Uki Goshi (浮腰) is one of the original 40 throws of Judo as developed by Jigoro Kano. It belongs to the first group, Dai Ikkyo, of the traditional throwing list, Gokyo (no waza), of Kodokan Judo. It is also part of the current 67 throws of Kodokan Judo. It is classified as a hip technique, Koshi-Waza. Uki goshi is known as a favorite throw of Jigoro Kano himself. It is demonstrated in the Nage no kata. It used to be much drilled in traditional judo dojos.

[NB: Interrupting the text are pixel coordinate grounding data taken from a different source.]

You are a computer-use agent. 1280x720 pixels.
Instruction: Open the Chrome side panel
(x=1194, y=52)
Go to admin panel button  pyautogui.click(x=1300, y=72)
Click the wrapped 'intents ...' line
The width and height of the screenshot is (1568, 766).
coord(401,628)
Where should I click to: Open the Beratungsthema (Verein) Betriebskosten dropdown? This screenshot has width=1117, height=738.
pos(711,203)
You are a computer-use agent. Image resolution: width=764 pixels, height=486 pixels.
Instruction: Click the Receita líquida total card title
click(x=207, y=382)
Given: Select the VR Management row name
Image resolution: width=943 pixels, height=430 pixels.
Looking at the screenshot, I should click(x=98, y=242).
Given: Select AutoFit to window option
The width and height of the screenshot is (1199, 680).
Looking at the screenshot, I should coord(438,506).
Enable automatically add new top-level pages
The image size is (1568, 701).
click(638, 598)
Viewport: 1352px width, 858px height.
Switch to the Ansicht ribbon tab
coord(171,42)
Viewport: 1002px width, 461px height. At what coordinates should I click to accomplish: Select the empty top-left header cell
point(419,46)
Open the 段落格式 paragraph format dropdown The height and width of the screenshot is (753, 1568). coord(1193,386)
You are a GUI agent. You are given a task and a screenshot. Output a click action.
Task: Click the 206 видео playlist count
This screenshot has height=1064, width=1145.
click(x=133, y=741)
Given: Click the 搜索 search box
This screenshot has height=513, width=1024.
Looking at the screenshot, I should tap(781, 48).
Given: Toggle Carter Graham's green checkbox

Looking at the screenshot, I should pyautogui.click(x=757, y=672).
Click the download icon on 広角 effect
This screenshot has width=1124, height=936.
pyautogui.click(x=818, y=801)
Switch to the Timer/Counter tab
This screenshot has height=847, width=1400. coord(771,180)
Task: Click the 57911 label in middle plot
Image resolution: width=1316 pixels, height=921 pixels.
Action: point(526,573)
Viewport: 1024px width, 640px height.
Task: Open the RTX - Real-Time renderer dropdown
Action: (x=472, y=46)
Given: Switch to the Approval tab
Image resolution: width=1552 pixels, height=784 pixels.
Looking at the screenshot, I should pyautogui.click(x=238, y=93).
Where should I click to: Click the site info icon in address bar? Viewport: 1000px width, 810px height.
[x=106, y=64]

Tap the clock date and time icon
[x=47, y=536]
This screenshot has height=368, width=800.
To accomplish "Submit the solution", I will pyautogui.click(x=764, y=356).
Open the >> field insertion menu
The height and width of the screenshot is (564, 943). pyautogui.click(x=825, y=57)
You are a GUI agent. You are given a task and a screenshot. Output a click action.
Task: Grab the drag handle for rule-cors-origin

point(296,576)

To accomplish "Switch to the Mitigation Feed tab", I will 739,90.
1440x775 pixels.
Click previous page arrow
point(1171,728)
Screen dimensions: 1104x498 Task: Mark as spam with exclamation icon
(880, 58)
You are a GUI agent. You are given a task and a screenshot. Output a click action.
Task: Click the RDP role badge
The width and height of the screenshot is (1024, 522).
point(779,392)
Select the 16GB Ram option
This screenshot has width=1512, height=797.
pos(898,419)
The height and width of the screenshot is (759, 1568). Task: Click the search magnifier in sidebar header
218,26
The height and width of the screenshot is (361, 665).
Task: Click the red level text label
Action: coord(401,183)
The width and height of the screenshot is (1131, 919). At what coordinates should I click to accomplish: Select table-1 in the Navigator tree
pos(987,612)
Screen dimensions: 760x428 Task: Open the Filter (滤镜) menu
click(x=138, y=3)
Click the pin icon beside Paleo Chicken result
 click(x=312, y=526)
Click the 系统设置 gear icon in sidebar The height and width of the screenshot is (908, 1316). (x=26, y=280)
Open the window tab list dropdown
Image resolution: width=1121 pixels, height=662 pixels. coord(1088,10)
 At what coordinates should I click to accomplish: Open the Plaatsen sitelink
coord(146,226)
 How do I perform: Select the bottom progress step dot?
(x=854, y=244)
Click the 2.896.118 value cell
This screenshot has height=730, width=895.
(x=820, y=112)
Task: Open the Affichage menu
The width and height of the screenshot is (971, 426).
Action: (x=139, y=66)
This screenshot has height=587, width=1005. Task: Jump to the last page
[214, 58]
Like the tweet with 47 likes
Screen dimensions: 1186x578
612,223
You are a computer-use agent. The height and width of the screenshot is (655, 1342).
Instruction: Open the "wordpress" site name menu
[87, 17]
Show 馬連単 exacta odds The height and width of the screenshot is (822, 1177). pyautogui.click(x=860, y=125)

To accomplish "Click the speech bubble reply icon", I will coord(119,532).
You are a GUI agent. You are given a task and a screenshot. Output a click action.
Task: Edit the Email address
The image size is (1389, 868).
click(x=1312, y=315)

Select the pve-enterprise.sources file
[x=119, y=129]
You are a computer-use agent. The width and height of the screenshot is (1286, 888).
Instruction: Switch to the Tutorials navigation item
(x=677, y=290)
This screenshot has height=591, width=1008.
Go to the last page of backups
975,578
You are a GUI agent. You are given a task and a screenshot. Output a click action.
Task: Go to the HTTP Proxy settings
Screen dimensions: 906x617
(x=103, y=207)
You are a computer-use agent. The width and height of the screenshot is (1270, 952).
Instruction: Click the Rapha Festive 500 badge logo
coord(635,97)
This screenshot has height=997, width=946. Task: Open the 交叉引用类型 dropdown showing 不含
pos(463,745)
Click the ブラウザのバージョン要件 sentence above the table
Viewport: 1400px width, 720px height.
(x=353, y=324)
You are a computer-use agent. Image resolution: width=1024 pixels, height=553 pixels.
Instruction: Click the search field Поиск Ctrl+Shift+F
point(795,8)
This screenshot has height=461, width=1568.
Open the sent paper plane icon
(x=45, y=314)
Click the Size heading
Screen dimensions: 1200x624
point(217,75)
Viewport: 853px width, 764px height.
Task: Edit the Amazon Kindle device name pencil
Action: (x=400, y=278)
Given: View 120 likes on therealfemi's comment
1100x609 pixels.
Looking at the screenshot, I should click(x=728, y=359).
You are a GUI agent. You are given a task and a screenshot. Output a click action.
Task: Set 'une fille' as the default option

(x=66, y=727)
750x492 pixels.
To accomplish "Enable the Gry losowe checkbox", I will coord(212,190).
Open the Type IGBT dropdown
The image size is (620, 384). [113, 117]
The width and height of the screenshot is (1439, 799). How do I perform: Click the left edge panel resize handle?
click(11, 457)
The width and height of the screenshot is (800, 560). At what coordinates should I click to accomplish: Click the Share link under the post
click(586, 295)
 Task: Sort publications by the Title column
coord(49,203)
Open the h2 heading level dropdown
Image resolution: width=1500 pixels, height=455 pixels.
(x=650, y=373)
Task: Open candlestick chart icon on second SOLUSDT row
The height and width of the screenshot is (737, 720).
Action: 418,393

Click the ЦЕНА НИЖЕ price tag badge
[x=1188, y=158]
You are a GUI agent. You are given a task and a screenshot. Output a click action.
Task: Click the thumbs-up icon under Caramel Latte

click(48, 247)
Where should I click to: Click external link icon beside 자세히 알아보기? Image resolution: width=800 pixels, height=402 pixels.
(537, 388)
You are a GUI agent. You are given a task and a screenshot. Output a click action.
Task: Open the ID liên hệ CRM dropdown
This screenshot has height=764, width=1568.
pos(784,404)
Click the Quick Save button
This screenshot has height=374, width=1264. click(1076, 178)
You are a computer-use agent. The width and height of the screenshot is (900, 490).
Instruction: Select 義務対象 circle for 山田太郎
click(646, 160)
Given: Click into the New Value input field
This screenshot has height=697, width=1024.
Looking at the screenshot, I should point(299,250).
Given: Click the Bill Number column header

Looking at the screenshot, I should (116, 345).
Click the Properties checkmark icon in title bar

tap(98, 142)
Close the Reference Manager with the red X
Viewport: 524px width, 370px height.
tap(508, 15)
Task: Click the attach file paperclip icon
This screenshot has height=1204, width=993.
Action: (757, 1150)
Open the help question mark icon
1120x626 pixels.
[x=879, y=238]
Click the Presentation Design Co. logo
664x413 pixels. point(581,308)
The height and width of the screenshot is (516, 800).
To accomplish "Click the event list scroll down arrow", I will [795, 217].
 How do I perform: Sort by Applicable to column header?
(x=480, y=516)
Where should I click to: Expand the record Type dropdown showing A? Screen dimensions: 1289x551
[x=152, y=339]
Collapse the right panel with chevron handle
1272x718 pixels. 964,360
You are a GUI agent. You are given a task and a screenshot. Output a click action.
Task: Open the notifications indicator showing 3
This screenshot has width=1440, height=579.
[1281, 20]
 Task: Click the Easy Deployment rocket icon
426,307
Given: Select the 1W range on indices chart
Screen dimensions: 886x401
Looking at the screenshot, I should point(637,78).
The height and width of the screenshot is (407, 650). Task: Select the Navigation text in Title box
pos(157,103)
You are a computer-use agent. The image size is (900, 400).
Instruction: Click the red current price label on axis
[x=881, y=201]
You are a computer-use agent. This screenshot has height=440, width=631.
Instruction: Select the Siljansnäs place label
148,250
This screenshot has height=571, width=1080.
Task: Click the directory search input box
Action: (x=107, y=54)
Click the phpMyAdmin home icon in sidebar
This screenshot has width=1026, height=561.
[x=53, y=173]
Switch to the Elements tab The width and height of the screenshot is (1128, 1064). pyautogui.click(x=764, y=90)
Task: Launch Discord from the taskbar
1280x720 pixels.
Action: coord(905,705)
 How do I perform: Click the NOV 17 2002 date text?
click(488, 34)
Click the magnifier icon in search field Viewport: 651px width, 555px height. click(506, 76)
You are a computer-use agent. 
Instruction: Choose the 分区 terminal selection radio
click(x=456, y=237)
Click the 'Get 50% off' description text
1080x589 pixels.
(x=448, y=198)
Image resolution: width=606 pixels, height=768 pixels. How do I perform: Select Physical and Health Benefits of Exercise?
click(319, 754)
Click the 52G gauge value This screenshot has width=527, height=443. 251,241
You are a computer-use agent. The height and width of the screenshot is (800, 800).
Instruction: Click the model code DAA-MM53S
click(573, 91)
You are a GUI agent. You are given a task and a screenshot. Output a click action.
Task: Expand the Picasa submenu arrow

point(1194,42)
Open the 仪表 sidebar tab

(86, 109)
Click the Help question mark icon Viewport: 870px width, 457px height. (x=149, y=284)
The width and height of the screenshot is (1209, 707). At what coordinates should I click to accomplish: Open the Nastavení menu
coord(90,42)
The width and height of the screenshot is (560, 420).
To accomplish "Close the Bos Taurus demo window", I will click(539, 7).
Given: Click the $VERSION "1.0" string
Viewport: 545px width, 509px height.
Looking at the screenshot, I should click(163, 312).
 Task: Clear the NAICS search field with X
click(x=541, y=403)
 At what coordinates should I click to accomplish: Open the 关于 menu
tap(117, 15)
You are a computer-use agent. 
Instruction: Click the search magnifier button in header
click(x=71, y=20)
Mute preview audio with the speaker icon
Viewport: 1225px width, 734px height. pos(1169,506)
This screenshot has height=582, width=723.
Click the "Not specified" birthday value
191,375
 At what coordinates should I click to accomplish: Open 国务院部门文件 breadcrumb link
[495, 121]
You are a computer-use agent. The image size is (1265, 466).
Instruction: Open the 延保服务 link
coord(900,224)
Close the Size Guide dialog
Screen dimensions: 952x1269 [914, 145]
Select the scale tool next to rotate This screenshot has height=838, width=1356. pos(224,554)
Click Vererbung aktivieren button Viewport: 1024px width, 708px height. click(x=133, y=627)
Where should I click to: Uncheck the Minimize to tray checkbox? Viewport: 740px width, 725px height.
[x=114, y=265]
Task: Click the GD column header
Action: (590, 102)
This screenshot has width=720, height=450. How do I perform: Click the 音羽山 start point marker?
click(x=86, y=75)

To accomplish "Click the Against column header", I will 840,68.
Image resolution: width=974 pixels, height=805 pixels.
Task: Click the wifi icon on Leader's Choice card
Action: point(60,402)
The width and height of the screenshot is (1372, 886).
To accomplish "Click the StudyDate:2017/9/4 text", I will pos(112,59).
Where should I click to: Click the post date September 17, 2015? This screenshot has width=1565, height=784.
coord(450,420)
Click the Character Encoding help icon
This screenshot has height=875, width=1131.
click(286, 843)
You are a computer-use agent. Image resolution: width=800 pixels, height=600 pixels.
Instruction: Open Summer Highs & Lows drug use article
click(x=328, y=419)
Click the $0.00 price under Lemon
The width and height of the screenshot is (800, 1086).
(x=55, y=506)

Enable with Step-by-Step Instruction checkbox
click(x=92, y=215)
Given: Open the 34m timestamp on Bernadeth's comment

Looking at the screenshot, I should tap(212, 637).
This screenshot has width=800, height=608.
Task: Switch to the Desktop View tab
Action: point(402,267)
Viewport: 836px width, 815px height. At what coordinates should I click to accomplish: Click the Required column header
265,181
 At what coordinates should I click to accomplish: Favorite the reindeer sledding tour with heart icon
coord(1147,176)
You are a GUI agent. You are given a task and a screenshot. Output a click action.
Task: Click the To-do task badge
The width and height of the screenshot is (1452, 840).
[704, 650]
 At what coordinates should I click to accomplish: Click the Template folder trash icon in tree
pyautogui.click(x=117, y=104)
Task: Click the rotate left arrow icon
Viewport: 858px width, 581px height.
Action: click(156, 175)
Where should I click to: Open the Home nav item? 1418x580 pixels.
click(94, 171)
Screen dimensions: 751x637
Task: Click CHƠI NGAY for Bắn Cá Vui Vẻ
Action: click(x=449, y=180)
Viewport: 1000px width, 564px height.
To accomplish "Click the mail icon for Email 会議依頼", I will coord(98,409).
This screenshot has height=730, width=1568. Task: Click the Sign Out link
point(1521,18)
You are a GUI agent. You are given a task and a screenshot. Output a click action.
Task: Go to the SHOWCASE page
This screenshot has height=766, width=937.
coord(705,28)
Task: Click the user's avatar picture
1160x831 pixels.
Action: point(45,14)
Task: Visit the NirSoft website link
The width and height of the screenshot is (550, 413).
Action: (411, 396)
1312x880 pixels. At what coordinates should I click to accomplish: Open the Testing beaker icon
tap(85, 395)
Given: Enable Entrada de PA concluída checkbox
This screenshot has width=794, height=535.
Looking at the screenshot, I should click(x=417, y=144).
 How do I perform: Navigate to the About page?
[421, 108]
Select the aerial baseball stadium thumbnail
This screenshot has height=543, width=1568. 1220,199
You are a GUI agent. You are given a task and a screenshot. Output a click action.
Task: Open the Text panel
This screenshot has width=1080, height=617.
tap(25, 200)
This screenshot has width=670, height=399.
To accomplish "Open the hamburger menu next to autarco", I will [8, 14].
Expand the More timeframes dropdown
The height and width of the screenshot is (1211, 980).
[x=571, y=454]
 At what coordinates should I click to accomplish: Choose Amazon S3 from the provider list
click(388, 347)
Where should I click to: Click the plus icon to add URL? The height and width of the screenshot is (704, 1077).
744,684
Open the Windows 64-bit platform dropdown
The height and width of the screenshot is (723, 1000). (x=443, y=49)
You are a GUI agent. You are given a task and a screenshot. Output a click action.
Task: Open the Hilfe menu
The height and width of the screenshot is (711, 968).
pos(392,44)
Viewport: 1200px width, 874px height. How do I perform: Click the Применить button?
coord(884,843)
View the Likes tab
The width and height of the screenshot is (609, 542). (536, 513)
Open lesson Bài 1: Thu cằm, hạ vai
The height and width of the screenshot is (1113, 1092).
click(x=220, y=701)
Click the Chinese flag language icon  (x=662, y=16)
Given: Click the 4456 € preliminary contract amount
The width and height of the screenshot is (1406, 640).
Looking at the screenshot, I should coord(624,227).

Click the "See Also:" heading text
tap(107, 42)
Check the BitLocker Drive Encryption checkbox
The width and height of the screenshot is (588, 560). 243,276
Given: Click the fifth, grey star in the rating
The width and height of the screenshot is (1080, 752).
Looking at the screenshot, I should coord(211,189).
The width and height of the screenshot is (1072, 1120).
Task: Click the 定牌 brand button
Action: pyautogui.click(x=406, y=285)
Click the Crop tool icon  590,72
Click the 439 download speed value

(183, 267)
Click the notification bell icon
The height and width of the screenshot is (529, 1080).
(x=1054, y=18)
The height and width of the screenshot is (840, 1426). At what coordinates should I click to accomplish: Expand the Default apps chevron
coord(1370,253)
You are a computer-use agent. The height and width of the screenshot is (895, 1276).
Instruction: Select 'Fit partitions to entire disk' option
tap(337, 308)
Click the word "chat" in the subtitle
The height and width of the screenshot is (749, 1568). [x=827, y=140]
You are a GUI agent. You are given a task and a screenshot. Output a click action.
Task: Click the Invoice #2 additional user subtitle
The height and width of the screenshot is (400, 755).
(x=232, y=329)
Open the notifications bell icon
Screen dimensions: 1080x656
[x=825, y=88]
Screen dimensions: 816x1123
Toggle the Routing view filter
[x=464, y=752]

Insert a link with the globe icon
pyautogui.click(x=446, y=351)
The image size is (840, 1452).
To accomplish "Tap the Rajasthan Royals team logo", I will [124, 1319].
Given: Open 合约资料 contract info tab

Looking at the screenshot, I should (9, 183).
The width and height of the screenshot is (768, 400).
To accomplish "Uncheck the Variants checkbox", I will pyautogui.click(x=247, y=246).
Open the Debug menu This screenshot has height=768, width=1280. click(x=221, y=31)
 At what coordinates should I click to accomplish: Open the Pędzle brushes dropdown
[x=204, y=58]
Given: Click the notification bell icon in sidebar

== Technique description ==
Uki Goshi, also known as floating hip, is a type of hip throw. To execute the throw, the person throwing (known as tori) pulls the person being thrown, (known as uke) up and forward putting them off balance. Tori places uke round his/her back while turning so that the side of his/her hip is in close contact with uke and pulling uke's arm around. Tori then twists uke around using tori's back and hip as a pivot point.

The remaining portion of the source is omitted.